OpenAI and Paradigm launched EVMbench, aiming to evaluate AI agents’ ability to detect, patch, and exploit vulnerabilities within Ethereum-based smart contracts that collectively secure over $100 billion in crypto assets. EVMbench is based on 120 vulnerability types found in 40 different security audits (including several from Tempo blockchain) and will include scenarios involving payment-oriented smart contract code related to expected agentic stablecoin transactions.
How does EVMbench evaluate an AI agent’s capabilities?
EVMbench measures each artificial intelligence (AI) agent’s performance in three ways:
- Detect (identify vulnerabilities in contracts through an audit process)
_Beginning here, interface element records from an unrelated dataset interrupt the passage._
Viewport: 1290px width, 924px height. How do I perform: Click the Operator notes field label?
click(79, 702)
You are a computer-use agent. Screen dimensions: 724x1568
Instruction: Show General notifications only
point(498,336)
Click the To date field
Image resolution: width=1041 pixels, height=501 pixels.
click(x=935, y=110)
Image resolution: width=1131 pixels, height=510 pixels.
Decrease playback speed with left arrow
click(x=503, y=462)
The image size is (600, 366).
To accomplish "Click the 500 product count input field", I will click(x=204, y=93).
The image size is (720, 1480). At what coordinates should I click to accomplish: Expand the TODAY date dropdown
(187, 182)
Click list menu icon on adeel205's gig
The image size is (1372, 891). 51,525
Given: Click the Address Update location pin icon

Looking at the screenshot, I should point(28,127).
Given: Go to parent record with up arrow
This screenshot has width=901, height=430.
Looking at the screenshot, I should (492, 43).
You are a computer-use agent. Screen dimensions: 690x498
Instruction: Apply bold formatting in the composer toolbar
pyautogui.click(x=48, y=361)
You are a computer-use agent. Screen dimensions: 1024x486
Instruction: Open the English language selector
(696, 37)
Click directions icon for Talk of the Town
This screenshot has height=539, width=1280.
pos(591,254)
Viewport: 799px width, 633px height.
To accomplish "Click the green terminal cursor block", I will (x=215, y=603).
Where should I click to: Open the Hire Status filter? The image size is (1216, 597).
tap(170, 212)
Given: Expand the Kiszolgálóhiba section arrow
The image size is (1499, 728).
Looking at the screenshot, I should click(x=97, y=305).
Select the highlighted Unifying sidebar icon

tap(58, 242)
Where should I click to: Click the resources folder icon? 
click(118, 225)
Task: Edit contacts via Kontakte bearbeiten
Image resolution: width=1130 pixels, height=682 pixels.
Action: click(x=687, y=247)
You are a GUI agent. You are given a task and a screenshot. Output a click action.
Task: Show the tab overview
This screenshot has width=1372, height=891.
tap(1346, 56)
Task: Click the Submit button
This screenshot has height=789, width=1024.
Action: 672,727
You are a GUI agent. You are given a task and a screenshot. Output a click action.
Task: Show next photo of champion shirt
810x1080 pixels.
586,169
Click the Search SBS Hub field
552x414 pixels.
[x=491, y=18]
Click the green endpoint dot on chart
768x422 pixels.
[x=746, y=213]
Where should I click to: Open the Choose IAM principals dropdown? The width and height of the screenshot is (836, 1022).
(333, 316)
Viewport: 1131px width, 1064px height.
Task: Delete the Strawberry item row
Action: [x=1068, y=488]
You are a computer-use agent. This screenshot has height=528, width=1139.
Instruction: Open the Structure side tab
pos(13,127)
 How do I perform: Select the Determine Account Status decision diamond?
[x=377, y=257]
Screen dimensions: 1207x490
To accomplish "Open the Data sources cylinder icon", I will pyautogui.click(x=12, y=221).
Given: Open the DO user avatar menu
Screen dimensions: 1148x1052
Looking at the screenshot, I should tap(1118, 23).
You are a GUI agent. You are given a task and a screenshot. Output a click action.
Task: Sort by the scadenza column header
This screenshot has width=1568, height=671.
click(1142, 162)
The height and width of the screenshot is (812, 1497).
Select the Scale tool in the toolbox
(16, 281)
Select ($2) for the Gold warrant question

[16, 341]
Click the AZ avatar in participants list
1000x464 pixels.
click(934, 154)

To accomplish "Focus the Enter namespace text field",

- Patch (modify contracts so that vulnerabilities are removed, but perfect functionality is maintained)
- Exploit (conducting a liquidity-draining attack on a smart contract in a sandboxed environment)

Each test is conducted by using an Anvil-based, Rust-language harness to provide a deterministic and reproducible means of evaluating agents within isolated environments rather than live networks.

AI’s Frontier models (the most recent ones) have performed significantly better than those measured six months ago. For example, GPT-5.3-Codex’s average performance on exploit tasks is 72.2%, while its predecessor model (GPT-5) had only 31.9% on the same exploits. Detect and patch modes remain more challenging to agents as they often stop their audit process after finding the first fault or have difficulties maintaining the perfect functionality of the contract while also removing vulnerabilities.
Significance of Crypto Security
EVMbench tackles both sides of AI use in cybersecurity: monitoring new threats while encouraging defensive applications. As part of this initiative, OpenAI recently committed $10M of Application Programming Interface (API) credits through its Cybersecurity Grant Program to help boost efforts toward creating more defensive research and expanding Aardvark’s (its open-source security research agent) footprint with a private beta test.